Stored items from a collection:
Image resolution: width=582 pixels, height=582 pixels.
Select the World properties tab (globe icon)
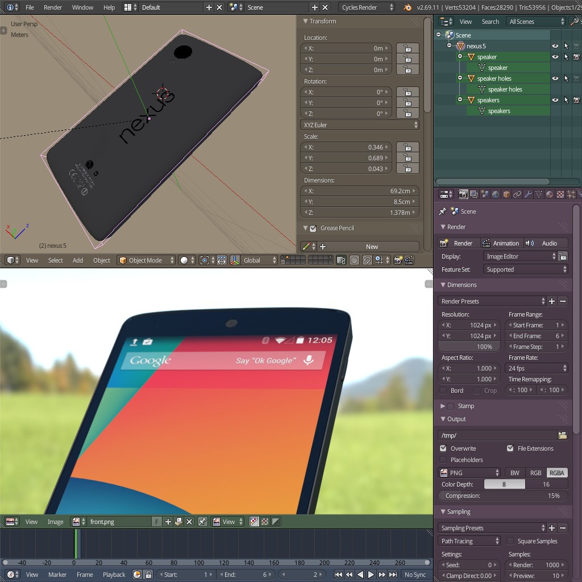(x=496, y=195)
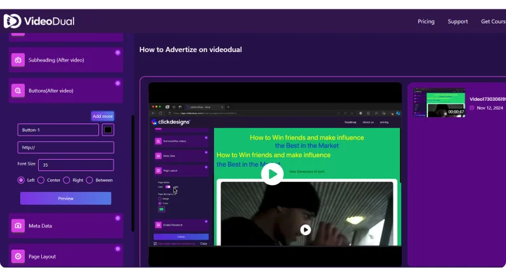Image resolution: width=506 pixels, height=268 pixels.
Task: Click the http:// URL input field
Action: point(65,148)
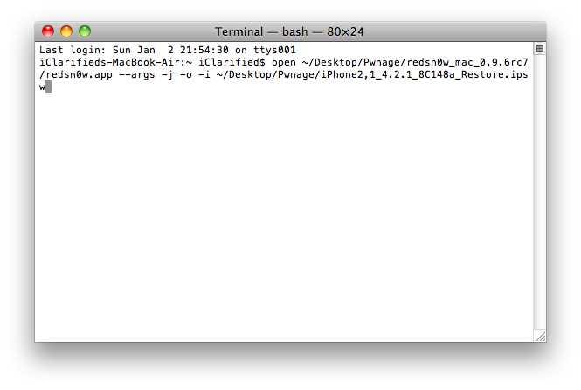Click the "--args" flag in the command
Screen dimensions: 581x390
138,75
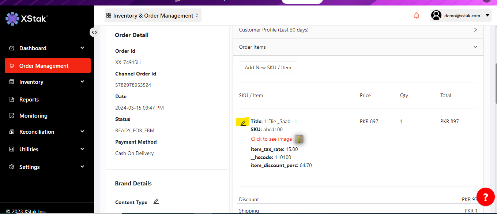Click the 'Click to see image' link

271,139

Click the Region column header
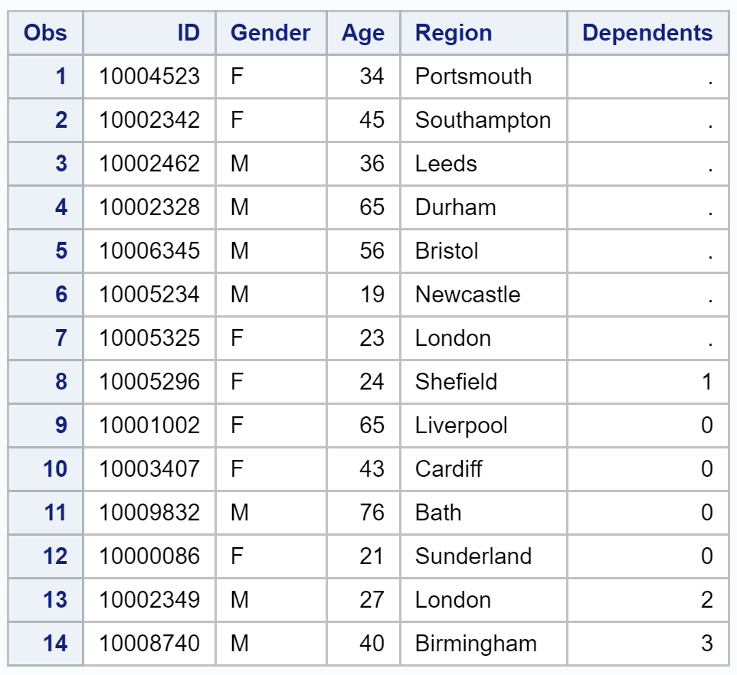coord(483,33)
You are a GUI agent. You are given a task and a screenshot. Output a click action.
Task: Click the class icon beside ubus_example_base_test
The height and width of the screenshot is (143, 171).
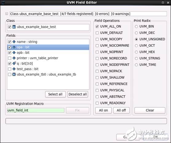tap(14, 27)
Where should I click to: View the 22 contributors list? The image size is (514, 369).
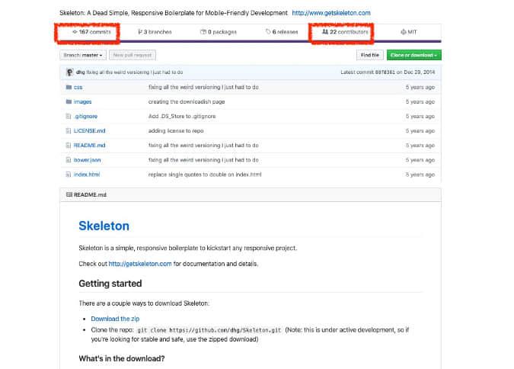346,32
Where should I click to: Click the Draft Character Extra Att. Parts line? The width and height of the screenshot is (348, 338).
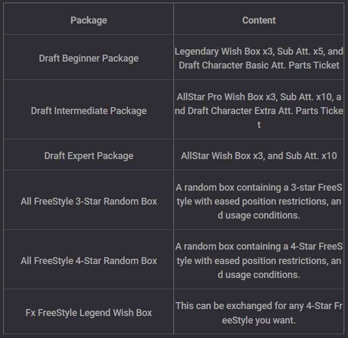259,111
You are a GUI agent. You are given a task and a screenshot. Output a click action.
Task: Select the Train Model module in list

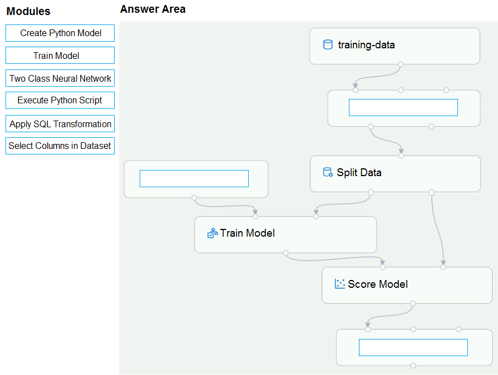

- _What you have to do_
Repeat the records above exactly. Pictures do not belong in the copy.

- _Reply_
Image resolution: width=582 pixels, height=582 pixels.
Select the World properties tab (globe icon)
(x=496, y=195)
Image resolution: width=506 pixels, height=268 pixels.
Task: Click the http:// URL input field
Action: point(65,148)
Click the "--args" flag in the command
Screen dimensions: 581x390
138,75
Click the 'Click to see image' link

271,139

Click the Region column header
coord(483,33)
You are a GUI agent. You are given a task and a screenshot. Output a click action.
Task: Click the class icon beside ubus_example_base_test
The height and width of the screenshot is (143, 171).
tap(14, 27)
Where should I click to: View the 22 contributors list? The image size is (514, 369).
346,32
Where should I click to: Click the Draft Character Extra Att. Parts line? The width and height of the screenshot is (348, 338).
259,111
You are a GUI agent. You are given a task and a screenshot. Output a click action.
Task: Select the Train Model module in list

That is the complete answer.